Ele era, tal como diziam as colegas na empresa, de fazer parar o trânsito! Sortuda! Como sentiam raiva dela! Brincavam, claro! Ela ria, dizia que exageravam, e que ela também não era de deitar fora, que faziam o par perfeito, que tinham tudo para dar certo! Sentiu como ele a olhou, adivinhando o que lhe ia no pensamento, enquanto tomava dele as flores…
“ – Não era para ir jantar fora?” – perguntou-lhe, beijando-a docemente. Ela sorriu, feminina, sensual, encostando-se ainda mais a ele.
“ – Hoje não, Amor! “ – sussurrou-lhe ao ouvido – “ – Hoje vamos ser só nós!... ”
“ – Se me tivesses dito, tinha trazido o vinho de que tanto gostas! “ – disse-lhe, enlaçando-lhe a cintura, tentando que ela não resistisse, que se deixasse seduzir.
“ – Ensinaste-me tanto, meu querido! Fui à loja de vinhos do teu amigo e ele arranjou-me um outro que tinha a certeza que tu adoravas. Percebeu que eu queria algo muito especial, que não era só um encontro, que teria que ser só nosso e disse-me que trouxesse aquele que está lá na cozinha e que tu saberias como o tratar para que tivesse o sabor perfeito! A música era a deles e enquanto ela ultimava o último toque no jantar que havia sido feito com o cuidado posto nas coisas que não vão repetir-se nunca mais, olhou-o e viu a expressão dele, olhando a garrafa. Sorriu. Perfeito! Ele nem se deu conta de que perdeu a segurança, a altivez, por um brevíssimo instante. Adivinhou-lhe o que ele pensou e ficou satisfeita.
“ – Tratas então do vinho? “ – perguntou-lhe – “ – Aprendi muito contigo mas deixo-te a tarefa de o abrires e chambrear.” – Sabia que ele a olharia exactamente assim, como olhou.
“ – De facto, minha querida! “ – retorquiu, enquanto já abria a gaveta onde estava o saca-rolhas – “ – Não há dúvida que não deixas nada por mãos alheias! Enquanto este néctar toma o aroma a que vamos ter direito, preparo um aperitivo? – Já era ele de novo, seguro de si, bonito como sempre.Ela aproximou-se dele e enrolando os braços no seu pescoço, encostou a cabeça ao seu peito e encetou um passo de dança. Tinha receio que ele lhe notasse uma certa ansiedade, mas, não. Já dançava, pegando-lhe na mão, encostando-a aos seus lábios.

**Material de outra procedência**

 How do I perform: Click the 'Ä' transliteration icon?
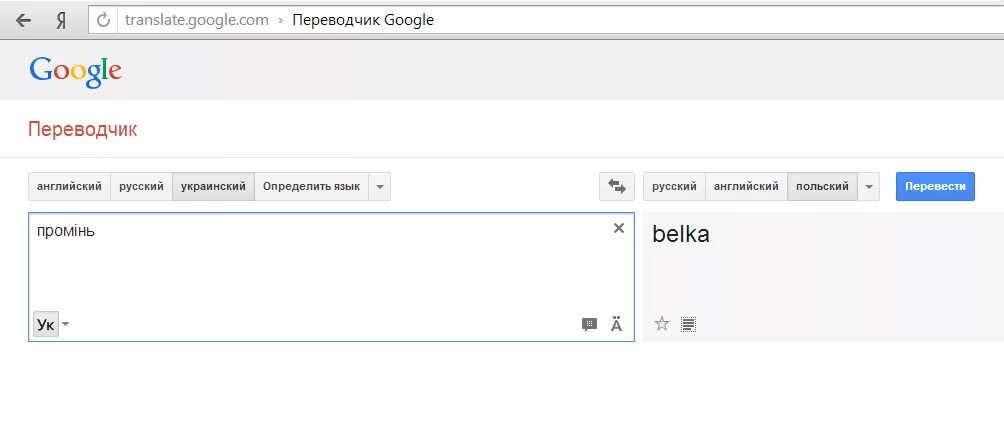pyautogui.click(x=616, y=324)
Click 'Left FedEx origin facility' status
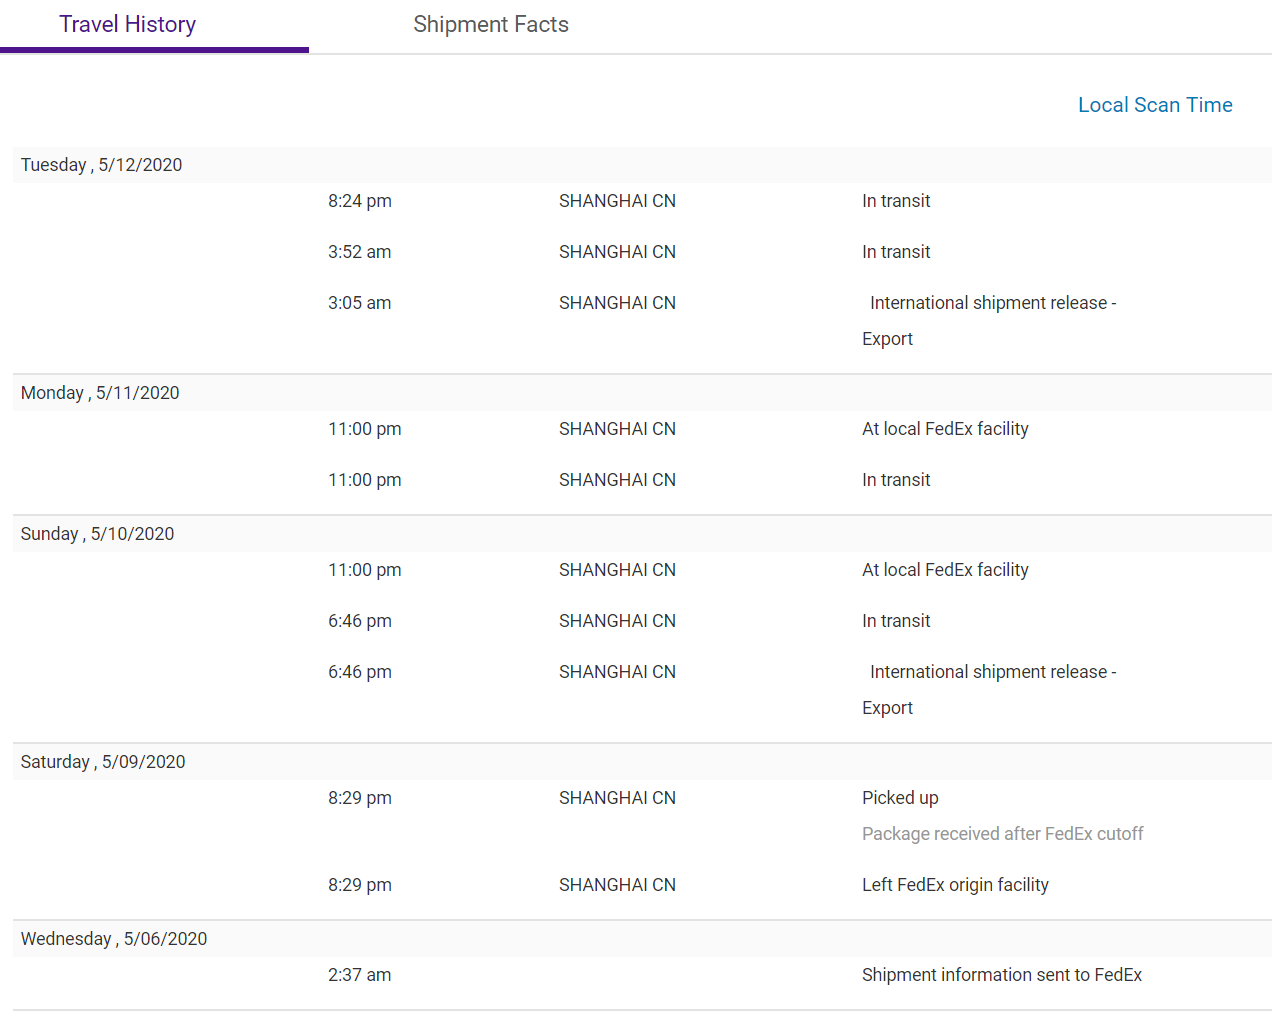This screenshot has height=1023, width=1272. point(955,885)
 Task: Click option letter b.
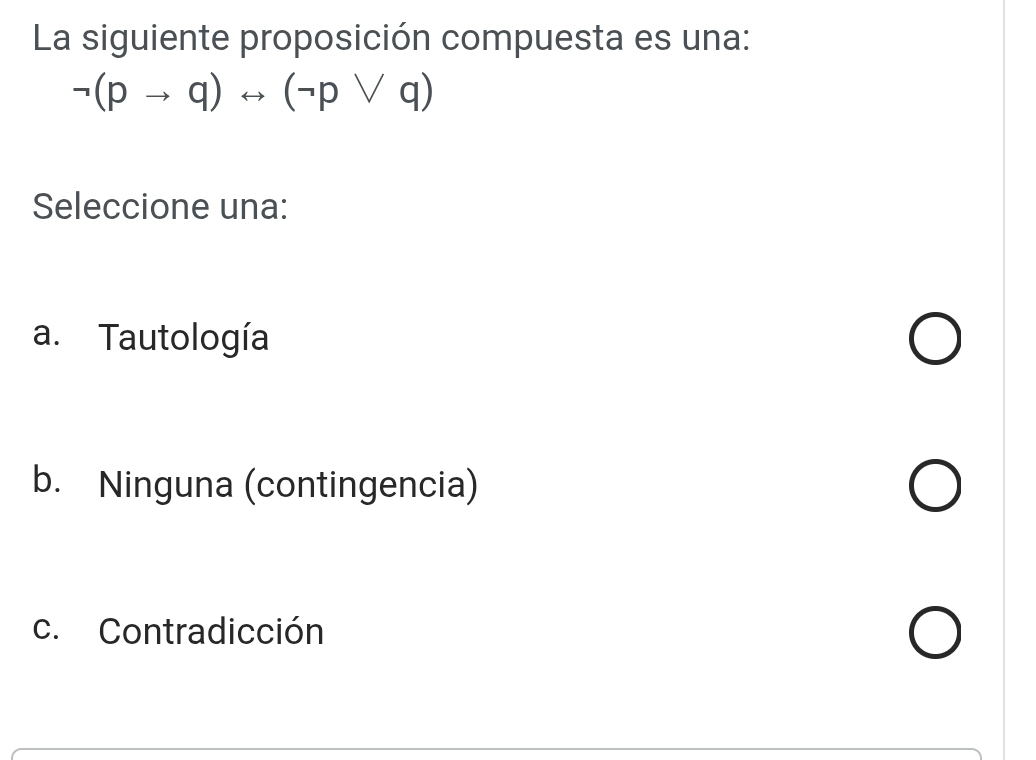[46, 480]
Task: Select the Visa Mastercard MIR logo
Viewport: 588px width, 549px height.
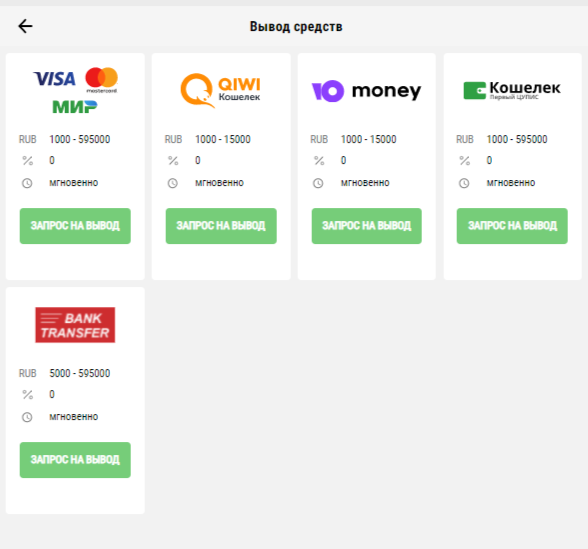Action: click(x=75, y=90)
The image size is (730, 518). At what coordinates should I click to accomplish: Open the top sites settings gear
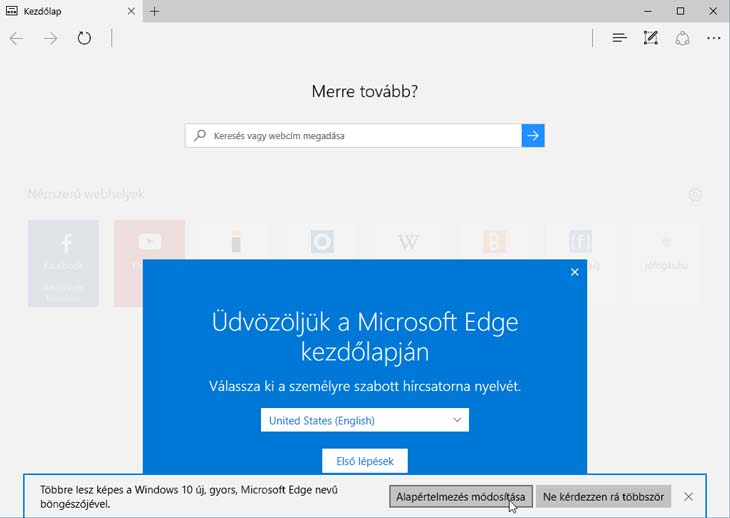pyautogui.click(x=695, y=194)
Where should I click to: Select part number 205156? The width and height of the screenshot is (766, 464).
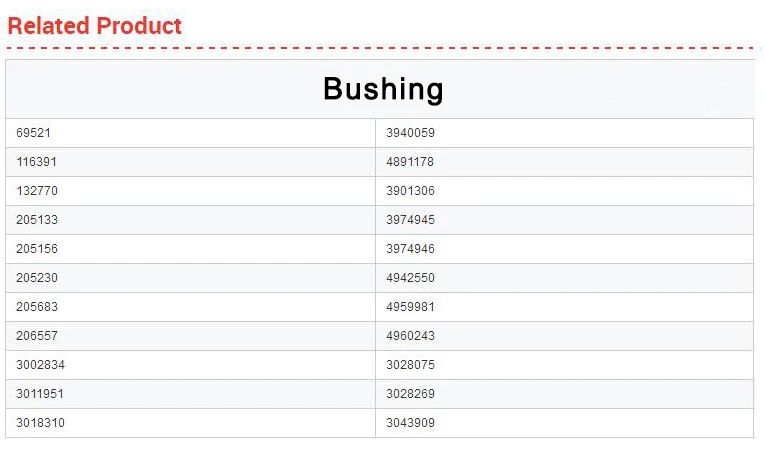tap(37, 249)
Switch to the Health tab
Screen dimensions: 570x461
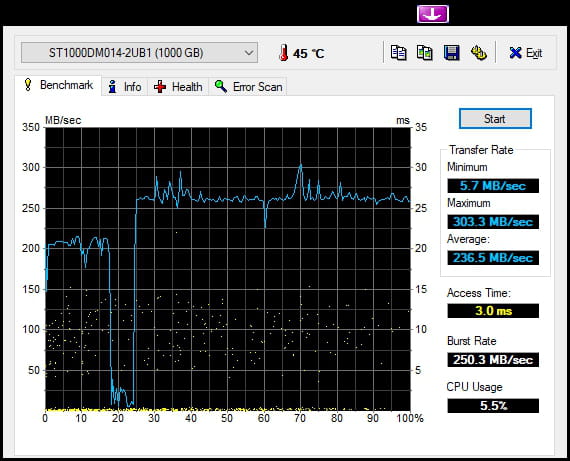(x=178, y=87)
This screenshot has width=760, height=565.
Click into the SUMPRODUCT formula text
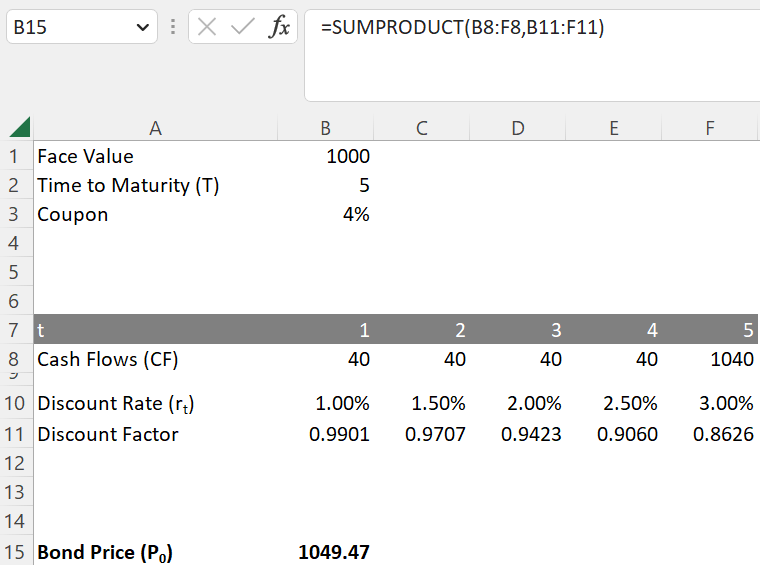pos(462,28)
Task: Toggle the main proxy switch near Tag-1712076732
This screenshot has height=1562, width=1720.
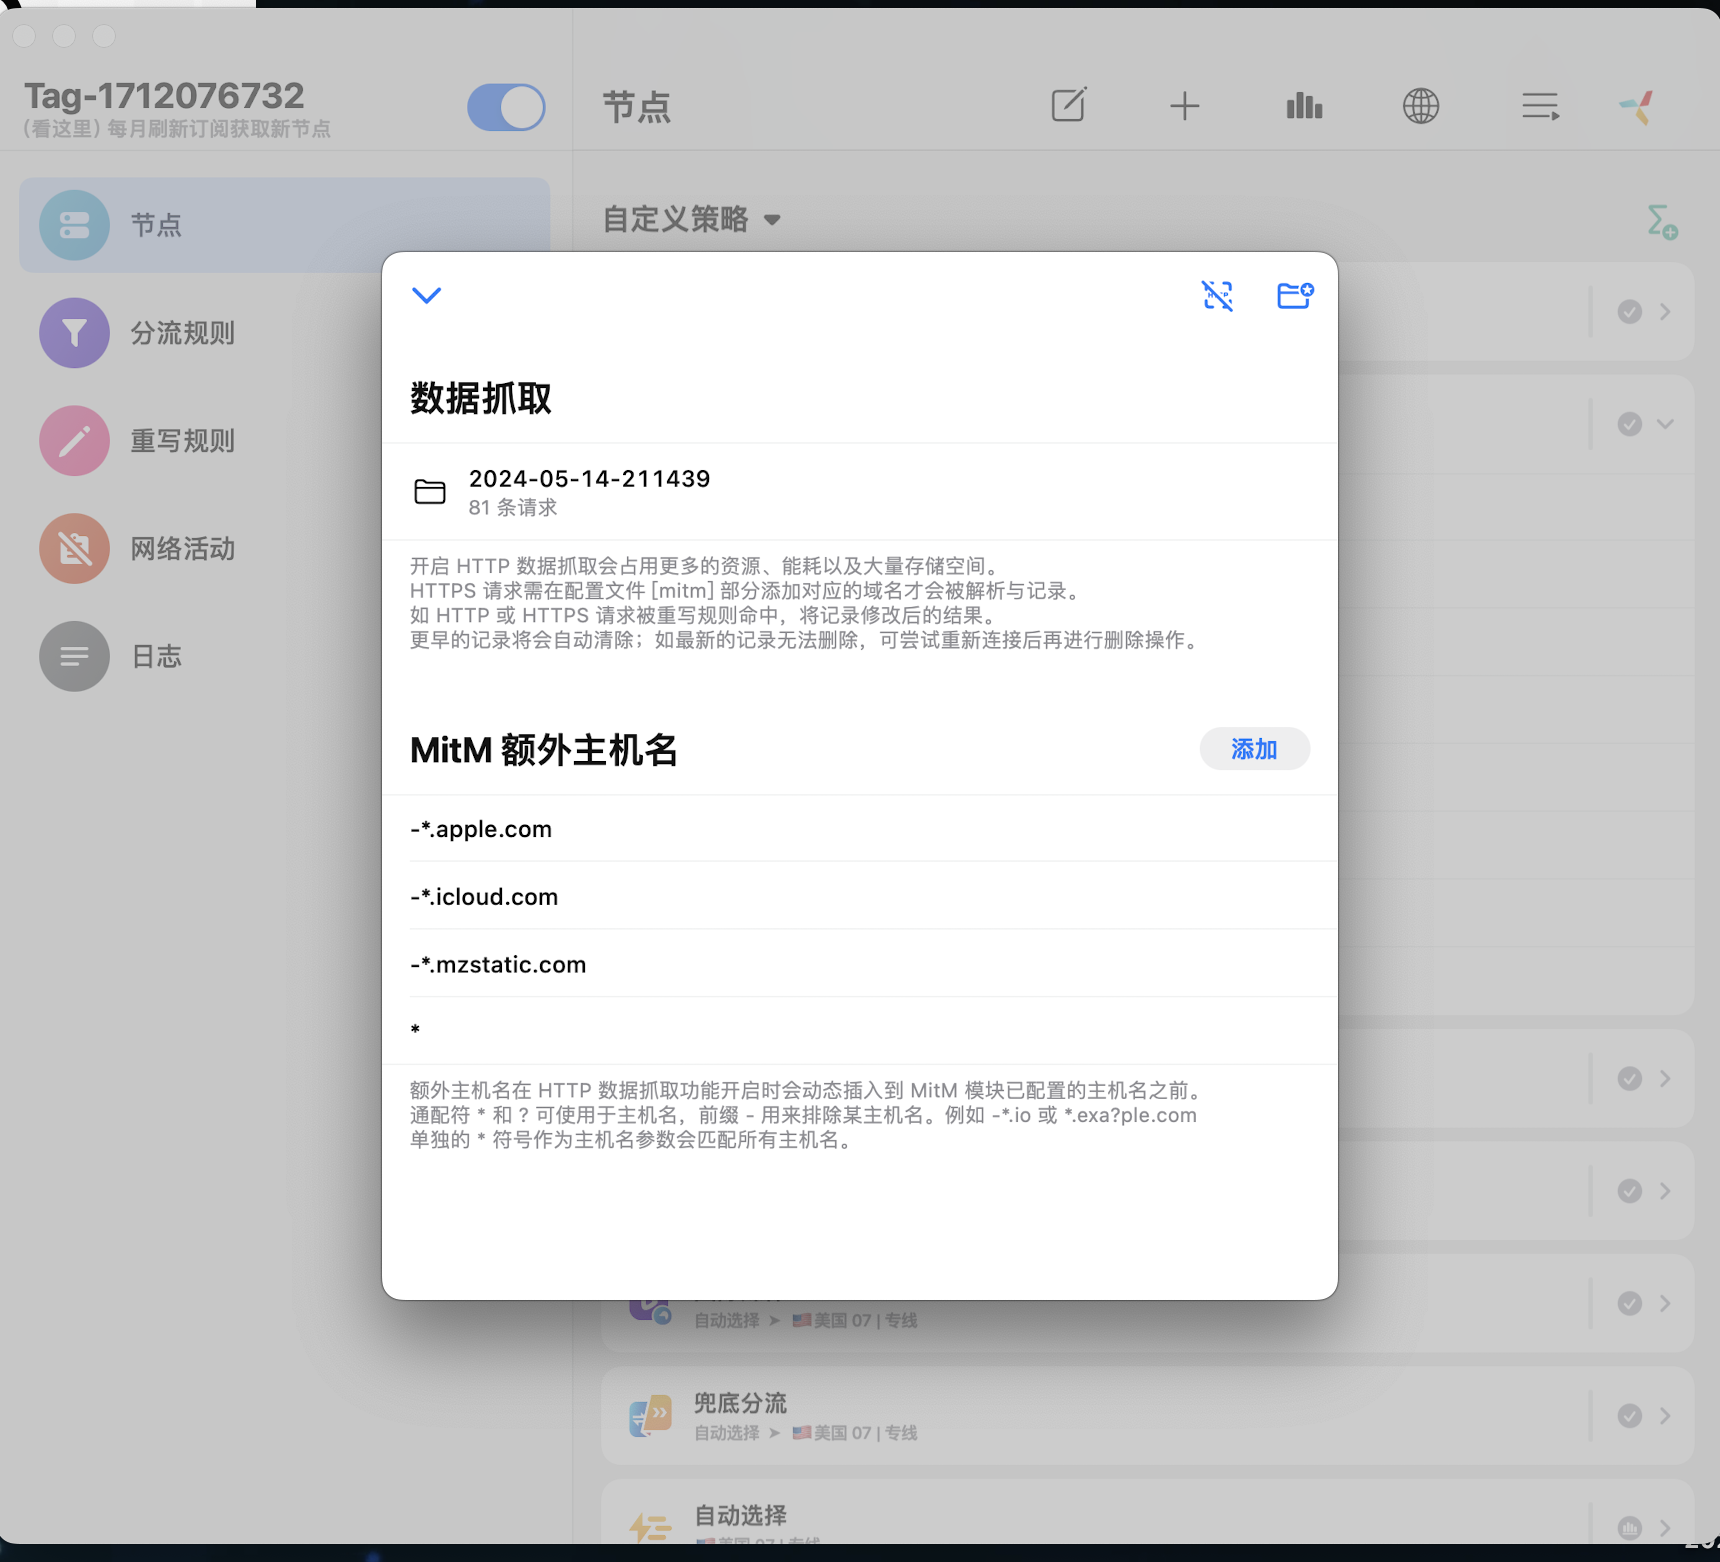Action: point(505,107)
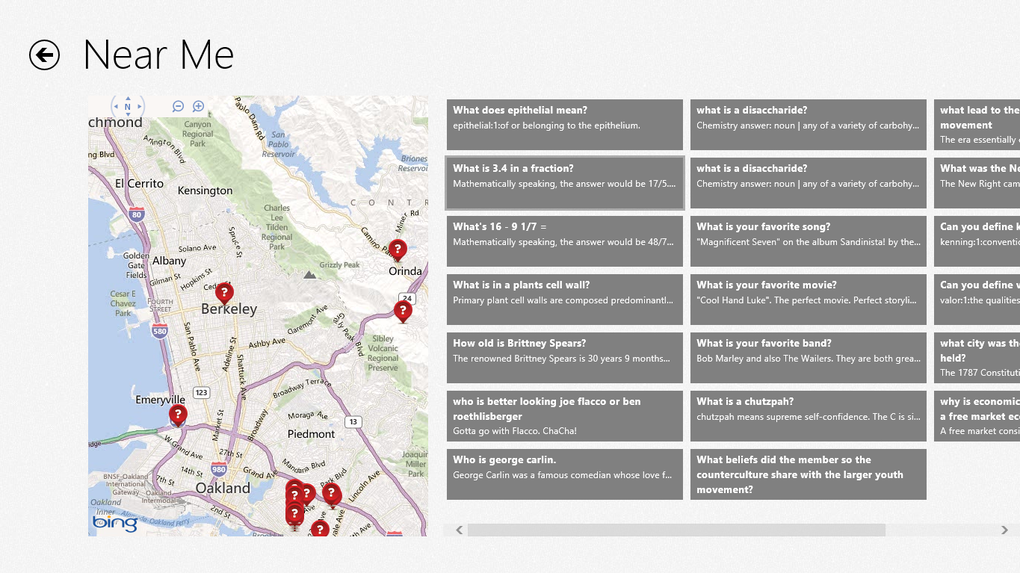The width and height of the screenshot is (1020, 573).
Task: Open "What does epithelial mean?" tile
Action: (565, 125)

“ – Sabes que te adoro? Que me encantaste? Sabias que não consigo resistir-te? “ – Ela fechou os olhos. Queria tudo naquele momento! Queria-o demais! Tanto que o coração batia com tanta força! Desejava-o como quando o viu pela primeira vez, ou mais ainda!
“ – Não fales! Dança comigo! “
“ – Hum! Estamos juntos, meu amor! – e levou-a para a sala, apagando a luz.
“ – Melhor assim? “ – Sedutor como nenhum outro. Ela deixou-se levar, sentindo a aragem que vinha da varanda. A noite estava amena. Adorava o Verão, adorava estar assim, sentir aquele calor e o perfume dele a fundir-se ao desejo de ambos.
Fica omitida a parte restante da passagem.